Yellowbrick supports two types of encoding for its databases: LATIN9 (default) and UTF-8. Keep in mind that Virtual DataPort can provide full support only to databases using encoding UTF-8. You can select the database encoding when creating the database using encoding = UTF-8.

If a database with encoding LATIN9 is used as a cache data source, data from invalid characters may be lost when caching from other data sources.

Databases with HDFS Storage

Databases that use HDFS storage (Hive, Impala, Presto, Spark and Databricks) only support full cache mode. Any view with partial cache will be ignored and behave as if it has no cache.

The temporary files are generated using snappy compression.

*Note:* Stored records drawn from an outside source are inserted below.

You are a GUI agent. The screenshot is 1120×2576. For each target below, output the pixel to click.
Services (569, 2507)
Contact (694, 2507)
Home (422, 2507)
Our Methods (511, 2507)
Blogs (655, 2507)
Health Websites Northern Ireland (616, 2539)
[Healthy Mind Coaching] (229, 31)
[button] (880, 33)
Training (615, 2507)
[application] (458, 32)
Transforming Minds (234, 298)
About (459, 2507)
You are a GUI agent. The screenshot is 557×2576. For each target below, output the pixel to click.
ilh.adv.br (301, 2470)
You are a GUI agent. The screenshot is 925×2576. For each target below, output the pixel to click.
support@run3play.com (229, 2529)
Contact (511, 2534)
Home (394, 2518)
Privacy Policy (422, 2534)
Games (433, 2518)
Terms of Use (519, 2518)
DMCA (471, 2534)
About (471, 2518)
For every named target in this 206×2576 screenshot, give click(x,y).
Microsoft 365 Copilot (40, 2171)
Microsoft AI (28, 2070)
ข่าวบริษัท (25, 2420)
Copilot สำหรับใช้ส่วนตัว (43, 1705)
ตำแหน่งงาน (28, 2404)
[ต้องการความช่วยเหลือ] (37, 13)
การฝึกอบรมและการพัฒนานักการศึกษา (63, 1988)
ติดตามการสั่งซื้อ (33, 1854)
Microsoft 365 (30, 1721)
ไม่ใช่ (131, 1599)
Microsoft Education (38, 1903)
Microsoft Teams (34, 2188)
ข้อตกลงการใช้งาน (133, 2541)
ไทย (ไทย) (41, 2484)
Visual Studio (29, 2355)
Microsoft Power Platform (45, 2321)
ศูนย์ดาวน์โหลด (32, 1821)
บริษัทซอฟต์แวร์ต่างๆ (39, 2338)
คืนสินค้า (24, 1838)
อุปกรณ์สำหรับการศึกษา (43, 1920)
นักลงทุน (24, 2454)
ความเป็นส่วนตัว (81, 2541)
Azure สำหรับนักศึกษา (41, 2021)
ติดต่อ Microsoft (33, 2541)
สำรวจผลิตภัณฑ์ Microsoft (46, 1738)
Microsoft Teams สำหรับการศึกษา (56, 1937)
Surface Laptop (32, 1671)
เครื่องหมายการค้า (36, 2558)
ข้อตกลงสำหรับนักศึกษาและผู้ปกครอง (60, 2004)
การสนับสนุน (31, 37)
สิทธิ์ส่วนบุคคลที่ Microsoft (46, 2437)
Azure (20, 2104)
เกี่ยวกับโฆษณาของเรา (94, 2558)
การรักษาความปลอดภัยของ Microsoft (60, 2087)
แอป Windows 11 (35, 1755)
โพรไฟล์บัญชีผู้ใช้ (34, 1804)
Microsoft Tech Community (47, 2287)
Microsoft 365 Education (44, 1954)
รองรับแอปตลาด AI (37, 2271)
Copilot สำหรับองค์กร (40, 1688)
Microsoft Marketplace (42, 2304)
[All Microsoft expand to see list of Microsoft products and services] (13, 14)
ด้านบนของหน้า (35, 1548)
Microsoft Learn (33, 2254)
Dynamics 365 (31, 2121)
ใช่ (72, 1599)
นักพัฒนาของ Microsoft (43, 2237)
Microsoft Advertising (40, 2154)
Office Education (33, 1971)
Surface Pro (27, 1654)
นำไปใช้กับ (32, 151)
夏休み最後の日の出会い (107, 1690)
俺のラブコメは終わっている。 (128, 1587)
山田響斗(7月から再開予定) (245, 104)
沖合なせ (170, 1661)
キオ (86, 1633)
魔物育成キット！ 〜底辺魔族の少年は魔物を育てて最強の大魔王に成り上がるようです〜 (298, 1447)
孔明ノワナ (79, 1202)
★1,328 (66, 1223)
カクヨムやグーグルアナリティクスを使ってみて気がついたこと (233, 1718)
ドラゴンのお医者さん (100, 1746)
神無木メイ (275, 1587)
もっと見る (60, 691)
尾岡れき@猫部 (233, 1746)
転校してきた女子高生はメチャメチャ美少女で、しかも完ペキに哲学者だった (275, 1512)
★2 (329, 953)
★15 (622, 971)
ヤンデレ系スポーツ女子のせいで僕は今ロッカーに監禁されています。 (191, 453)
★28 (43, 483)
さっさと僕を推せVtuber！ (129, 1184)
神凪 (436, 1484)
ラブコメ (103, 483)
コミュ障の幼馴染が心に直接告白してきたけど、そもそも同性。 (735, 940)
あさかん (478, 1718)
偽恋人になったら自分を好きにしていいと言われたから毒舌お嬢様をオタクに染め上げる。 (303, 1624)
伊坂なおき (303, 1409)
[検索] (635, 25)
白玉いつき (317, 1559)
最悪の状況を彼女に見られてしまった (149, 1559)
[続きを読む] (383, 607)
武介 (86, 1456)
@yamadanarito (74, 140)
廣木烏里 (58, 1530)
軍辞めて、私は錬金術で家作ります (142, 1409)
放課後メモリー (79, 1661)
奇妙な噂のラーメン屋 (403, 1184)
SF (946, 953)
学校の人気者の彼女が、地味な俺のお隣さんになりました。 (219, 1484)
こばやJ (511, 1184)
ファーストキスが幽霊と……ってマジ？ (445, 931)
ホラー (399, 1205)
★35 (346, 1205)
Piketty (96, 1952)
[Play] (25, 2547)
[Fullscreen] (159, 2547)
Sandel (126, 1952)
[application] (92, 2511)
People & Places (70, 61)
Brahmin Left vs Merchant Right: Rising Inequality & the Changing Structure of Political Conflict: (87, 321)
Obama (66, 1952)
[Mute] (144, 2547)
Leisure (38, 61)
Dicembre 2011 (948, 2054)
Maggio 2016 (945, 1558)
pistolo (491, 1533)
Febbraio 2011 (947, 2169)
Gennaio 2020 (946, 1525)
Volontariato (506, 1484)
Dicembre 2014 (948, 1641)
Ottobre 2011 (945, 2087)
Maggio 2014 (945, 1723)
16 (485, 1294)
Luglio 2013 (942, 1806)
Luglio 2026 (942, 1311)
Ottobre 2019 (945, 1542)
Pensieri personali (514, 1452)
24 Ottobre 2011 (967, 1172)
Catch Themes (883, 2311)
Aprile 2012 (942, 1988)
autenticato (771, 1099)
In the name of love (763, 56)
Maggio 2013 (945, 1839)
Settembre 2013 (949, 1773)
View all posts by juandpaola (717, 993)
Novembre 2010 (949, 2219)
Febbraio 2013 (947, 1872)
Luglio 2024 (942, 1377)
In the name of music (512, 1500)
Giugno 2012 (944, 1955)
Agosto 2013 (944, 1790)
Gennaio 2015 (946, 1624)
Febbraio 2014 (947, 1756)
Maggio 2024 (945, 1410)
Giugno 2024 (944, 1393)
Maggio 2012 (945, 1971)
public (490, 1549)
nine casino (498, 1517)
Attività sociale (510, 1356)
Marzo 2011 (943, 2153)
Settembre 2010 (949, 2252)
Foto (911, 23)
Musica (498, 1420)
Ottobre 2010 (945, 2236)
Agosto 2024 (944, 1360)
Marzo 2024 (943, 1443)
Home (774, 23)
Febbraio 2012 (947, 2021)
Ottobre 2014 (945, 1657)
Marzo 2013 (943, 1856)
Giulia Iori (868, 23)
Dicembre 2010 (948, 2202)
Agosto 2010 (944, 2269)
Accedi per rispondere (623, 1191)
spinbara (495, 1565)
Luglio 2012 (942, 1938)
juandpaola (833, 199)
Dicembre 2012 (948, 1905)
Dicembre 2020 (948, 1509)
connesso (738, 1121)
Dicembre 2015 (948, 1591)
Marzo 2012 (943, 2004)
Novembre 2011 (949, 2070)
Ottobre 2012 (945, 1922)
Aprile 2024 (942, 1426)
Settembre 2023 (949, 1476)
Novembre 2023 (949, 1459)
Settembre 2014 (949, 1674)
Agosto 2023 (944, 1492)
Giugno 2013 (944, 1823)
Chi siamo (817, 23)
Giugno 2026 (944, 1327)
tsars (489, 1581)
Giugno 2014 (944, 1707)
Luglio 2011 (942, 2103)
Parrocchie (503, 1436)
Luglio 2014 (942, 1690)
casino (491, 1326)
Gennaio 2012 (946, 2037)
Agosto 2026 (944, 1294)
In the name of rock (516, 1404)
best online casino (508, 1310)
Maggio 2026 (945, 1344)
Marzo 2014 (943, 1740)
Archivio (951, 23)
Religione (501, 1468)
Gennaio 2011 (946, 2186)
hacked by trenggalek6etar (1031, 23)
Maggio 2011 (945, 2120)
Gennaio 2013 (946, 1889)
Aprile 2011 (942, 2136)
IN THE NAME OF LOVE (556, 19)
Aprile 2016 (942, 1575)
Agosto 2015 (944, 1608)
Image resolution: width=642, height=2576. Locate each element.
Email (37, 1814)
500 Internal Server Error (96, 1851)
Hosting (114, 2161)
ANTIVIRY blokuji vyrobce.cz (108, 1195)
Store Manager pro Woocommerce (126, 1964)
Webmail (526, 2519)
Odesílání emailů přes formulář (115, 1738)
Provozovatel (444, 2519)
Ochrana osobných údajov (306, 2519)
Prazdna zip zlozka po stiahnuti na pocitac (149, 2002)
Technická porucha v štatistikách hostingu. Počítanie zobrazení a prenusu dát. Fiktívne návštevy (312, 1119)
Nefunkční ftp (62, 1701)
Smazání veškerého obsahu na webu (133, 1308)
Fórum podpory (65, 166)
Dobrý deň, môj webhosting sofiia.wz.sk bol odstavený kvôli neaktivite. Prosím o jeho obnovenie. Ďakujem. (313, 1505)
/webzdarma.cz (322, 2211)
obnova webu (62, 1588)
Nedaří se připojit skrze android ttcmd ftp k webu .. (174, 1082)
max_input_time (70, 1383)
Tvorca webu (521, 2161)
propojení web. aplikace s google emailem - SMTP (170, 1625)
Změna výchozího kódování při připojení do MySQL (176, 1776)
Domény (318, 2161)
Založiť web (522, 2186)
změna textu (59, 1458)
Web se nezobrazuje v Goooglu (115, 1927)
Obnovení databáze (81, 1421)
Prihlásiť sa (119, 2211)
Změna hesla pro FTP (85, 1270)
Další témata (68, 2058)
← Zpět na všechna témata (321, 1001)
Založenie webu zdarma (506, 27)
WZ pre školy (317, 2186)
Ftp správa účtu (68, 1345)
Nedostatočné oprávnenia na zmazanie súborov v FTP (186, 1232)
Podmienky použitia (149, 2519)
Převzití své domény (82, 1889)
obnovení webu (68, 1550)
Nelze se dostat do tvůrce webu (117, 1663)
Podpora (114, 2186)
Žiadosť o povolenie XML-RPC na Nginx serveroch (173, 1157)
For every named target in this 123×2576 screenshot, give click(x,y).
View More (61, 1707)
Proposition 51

If you want to change the Parquet files compression, then execute this command from the VQL Shell:

SET 'com.denodo.vdb.util.tablemanagement.sql.insertion.HdfsInsertWorker.parquet.compression'
    = '<compression mechanism>';

The value of “<compression mechanism>” can be off (no compression), snappy, gzip or lzo.

You do not need to restart after changing this property.

The database needs to support the selected compression algorithm.

Generating these files compressed may speed up the process loading the cache of a view or a data movement. However, it may not be the case if the database is in the same local area network as the Denodo server because the transfer speed is high. It is possible that there is not any reduction in time and an increase of CPU usage by the Denodo server because it has to generate the files compressed.

Besides, these databases do only support Full Cache invalidation.